→ **What you need to do**: The expected result is an exact restatement of the data, free of pictures.

[[ Records shown open ]]

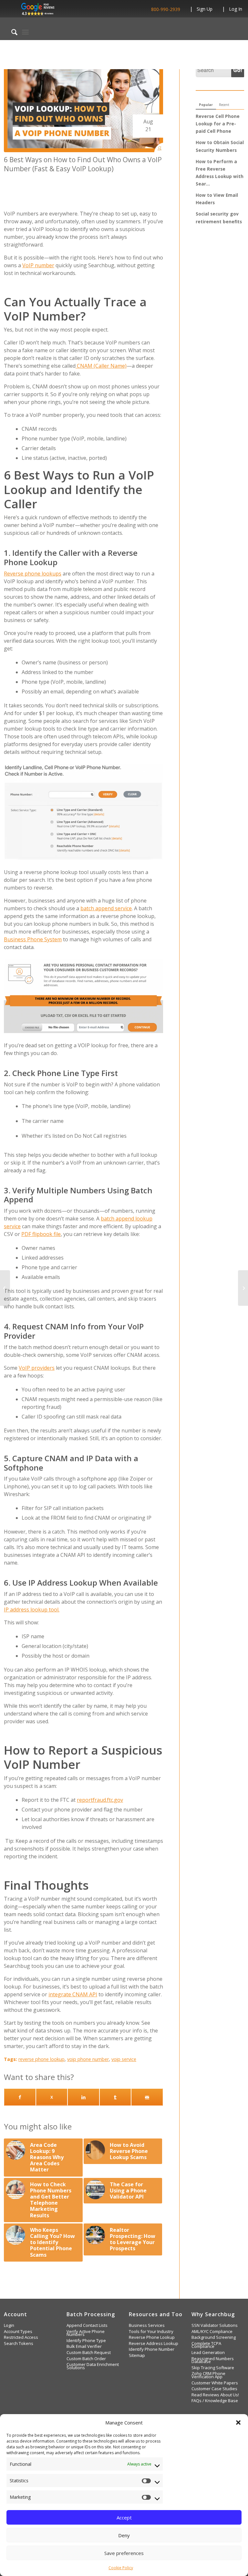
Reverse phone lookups (32, 573)
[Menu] (25, 32)
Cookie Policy (120, 2568)
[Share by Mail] (147, 2097)
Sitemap (137, 2355)
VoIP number (38, 265)
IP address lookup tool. (31, 1609)
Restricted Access (21, 2337)
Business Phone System (33, 939)
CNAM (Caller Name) (101, 365)
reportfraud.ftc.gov (100, 1799)
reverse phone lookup (41, 2059)
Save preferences (124, 2553)
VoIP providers (37, 1367)
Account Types (18, 2331)
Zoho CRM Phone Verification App (208, 2375)
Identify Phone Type (86, 2340)
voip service (123, 2059)
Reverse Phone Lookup (152, 2337)
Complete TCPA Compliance (206, 2345)
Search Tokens (18, 2343)
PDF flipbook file (41, 1234)
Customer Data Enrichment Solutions (93, 2366)
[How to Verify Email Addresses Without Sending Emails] (243, 1288)
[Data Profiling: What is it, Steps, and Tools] (5, 1288)
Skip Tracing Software (212, 2367)
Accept (124, 2517)
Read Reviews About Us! (215, 2395)
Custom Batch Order (86, 2358)
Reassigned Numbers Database (212, 2360)
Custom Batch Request (89, 2352)
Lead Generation (208, 2352)
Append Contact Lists (87, 2325)
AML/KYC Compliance (211, 2331)
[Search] (11, 32)
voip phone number (88, 2059)
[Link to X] (52, 2097)
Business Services (147, 2325)
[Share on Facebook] (20, 2097)
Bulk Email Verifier (84, 2346)
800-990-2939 (165, 9)
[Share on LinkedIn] (83, 2097)
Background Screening (213, 2337)
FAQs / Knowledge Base (214, 2400)
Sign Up (204, 9)
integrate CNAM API (72, 1994)
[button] (238, 2422)
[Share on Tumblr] (115, 2097)
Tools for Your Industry (151, 2331)
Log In (235, 9)
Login (9, 2325)
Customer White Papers (214, 2383)
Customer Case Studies (214, 2388)
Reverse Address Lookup (153, 2343)
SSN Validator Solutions (214, 2325)
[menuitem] (11, 32)
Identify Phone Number (151, 2349)
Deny (124, 2535)
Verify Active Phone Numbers (86, 2333)
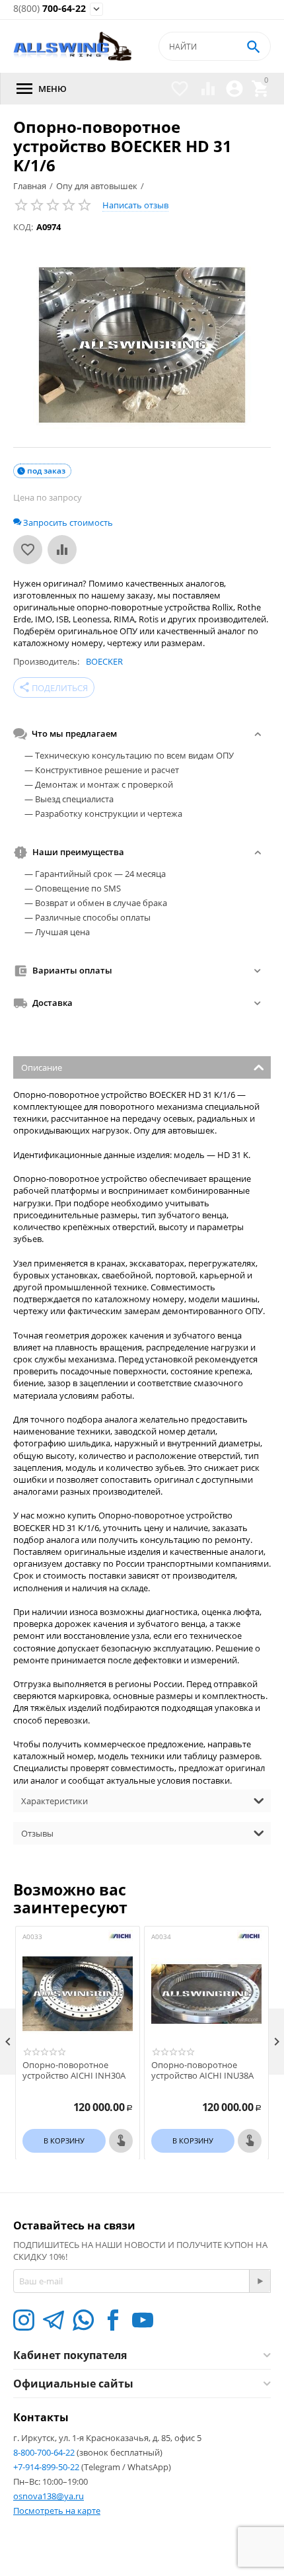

[[ Records shown closed ]]

→ **Exercise response**:
Reverse phone lookups (32, 573)
[Menu] (25, 32)
Cookie Policy (120, 2568)
[Share by Mail] (147, 2097)
Sitemap (137, 2355)
VoIP number (38, 265)
IP address lookup tool. (31, 1609)
Restricted Access (21, 2337)
Business Phone System (33, 939)
CNAM (Caller Name) (101, 365)
reportfraud.ftc.gov (100, 1799)
reverse phone lookup (41, 2059)
Save preferences (124, 2553)
VoIP providers (37, 1367)
Account Types (18, 2331)
Zoho CRM Phone Verification App (208, 2375)
Identify Phone Type (86, 2340)
voip service (123, 2059)
Reverse Phone Lookup (152, 2337)
Complete TCPA Compliance (206, 2345)
Search Tokens (18, 2343)
PDF flipbook file (41, 1234)
Customer Data Enrichment Solutions (93, 2366)
[How to Verify Email Addresses Without Sending Emails] (243, 1288)
[Data Profiling: What is it, Steps, and Tools] (5, 1288)
Skip Tracing Software (212, 2367)
Accept (124, 2517)
Read Reviews About Us! (215, 2395)
Custom Batch Order (86, 2358)
Reassigned Numbers Database (212, 2360)
Custom Batch Request (89, 2352)
Lead Generation (208, 2352)
Append Contact Lists (87, 2325)
AML/KYC Compliance (211, 2331)
[Search] (11, 32)
voip phone number (88, 2059)
[Link to X] (52, 2097)
Business Services (147, 2325)
[Share on Facebook] (20, 2097)
Bulk Email Verifier (84, 2346)
800-990-2939 (165, 9)
[Share on LinkedIn] (83, 2097)
Background Screening (213, 2337)
FAQs / Knowledge Base (214, 2400)
Sign Up (204, 9)
integrate CNAM API (72, 1994)
[button] (238, 2422)
[Share on Tumblr] (115, 2097)
Tools for Your Industry (151, 2331)
Log In (235, 9)
Login (9, 2325)
Customer White Papers (214, 2383)
Customer Case Studies (214, 2388)
Reverse Address Lookup (153, 2343)
SSN Validator Solutions (214, 2325)
[menuitem] (11, 32)
Identify Phone Number (151, 2349)
Deny (124, 2535)
Verify Active Phone Numbers (86, 2333)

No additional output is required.